We have chosen the White Rose as our programme of study for Mathematics as although we have low percentages of pupils with access to Pupil Premium grant we have a growing number of pupils with SEND as well as a large percentage of pupils with English as an additional language (EAL). Therefore we introduced the White Rose Programme as a way of supporting those pupils who have not had access to concrete and symbolic play as well as those who need an approach that supports them with the development of language and vocabulary. This planning framework also enables pupils to develop their practise, reasoning and problem solving skills.
In every Mathematics lesson we ensure our pupils experience/engage with the concrete, through to the pictorial, through to the symbolic approach to learning. Our schemes of work, the planning, and delivery are based on this approach. The maths activities in every class will offer an open endedness approach to questioning (what if?) which gives all pupils the opportunity to explore, ask questions, be creative, problem solve by applying their mathematics to a variety of everyday real life problems with increasing sophistication, including breaking down information into a series of simpler steps and persevering in looking for clues and seeking solutions.
This approach will improve maths vocabulary and language. Pupils develop accuracy, specificity, problem solving skills and strategies which will lead to improved outcomes in both progress and attainment in mathematics. With lessons that allow all pupils to explore mathematics through the concrete, pictorial and abstract, pupils will become fluent in the fundamentals. With varied and frequent practice, pupils will develop conceptual understanding and the ability to recall and apply knowledge rapidly and accurately. As pupil’s knowledge develops, they will also be able to reason mathematically. Pupils will develop a love for mathematics and skills for life as they acquire knowledge that will remain in their long term memory.
Maths is all around us!
Maths has been used to understand the world around us for thousands of years and that is no different today. We teach children that maths truly is everywhere! The children have gone on number hunts and found numbers on buses, clocks, and houses; they have gone on shape hunts and found shapes on cars, signs and buildings. In our school, mathematical development is nurtured through the use of their own environment because it teaches them that the mathematical concepts we learn about are interconnected to our real world experiences. We like to use everyday objects that children can relate to for topics such as measuring, weighing, and ordering. On a daily basis, we use our class calendar to teach time and we like to go into the garden as well and observe the trees and plants!
We want all of our children to become confident and competent problem solvers which is why children spend a day a week being exposed to various problem solving challenges. This provides the children opportunities to practise strategies such as trial and error, working systematically, conjecturing, visualizing and pattern spotting. Problem solving is best described by GenerationReady as "allowing students to develop understanding and explain the processes used to arrive at solutions, rather than remembering and applying a set of procedures."

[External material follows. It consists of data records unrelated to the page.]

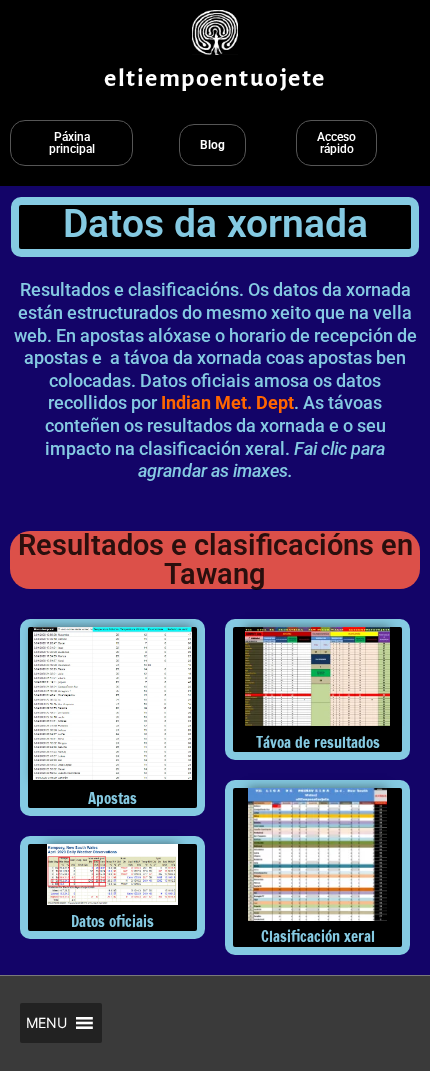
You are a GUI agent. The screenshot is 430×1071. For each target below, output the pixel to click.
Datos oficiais (112, 921)
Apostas (112, 798)
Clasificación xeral (318, 936)
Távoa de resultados (318, 742)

Can you solve the problems below?
We use many different types of concrete resources to help us learn maths!
Key Stage 1 Maths!
The principal focus for mathematics teaching in Key Stage 1 is "to ensure that pupils develop confidence and mental fluency with whole numbers, counting and place value," as stated in the National Curriculum. We work really hard to provide the children with the solid foundation they need with numbers in order to conquer the more abstract maths that they will encounter in Key Stage 2. The children get lots of practise to solve problems with concrete materials to develop that deeper understanding needed for maths.
You don't need a ruler to measure!
In Reception, we learn about measuring using non-standard units which means the children learn how to use different objects to measure something. In this lesson, we traced around a child and used different objects in the classroom to measure the height of this child. The children excitedly raced around the room to find things like felt tips, train tracks, books and cubes to measure in. We laid the objects flat on the ground from the feet to the head and counted how many objects tall this child was. At the end of the lesson, the children noticed a pattern: "The bigger the stuff we use to measure, the number is smaller. But if you use something small like the cubes, it takes more."
We love Numicon!
Numicon are a staple in every classroom in our school. It is an amazing mathematical resource that helps children grasp mathematical concepts in a concrete way. The reason why love this resource so much is because "[t]he aim of Numicon is to make numbers real for children through them being able to see and touch them. It fits in with the Maths Mastery approach that’s used in many schools, providing a concrete object to represent each number. It also has a multi-sensory approach that’s known to help learning."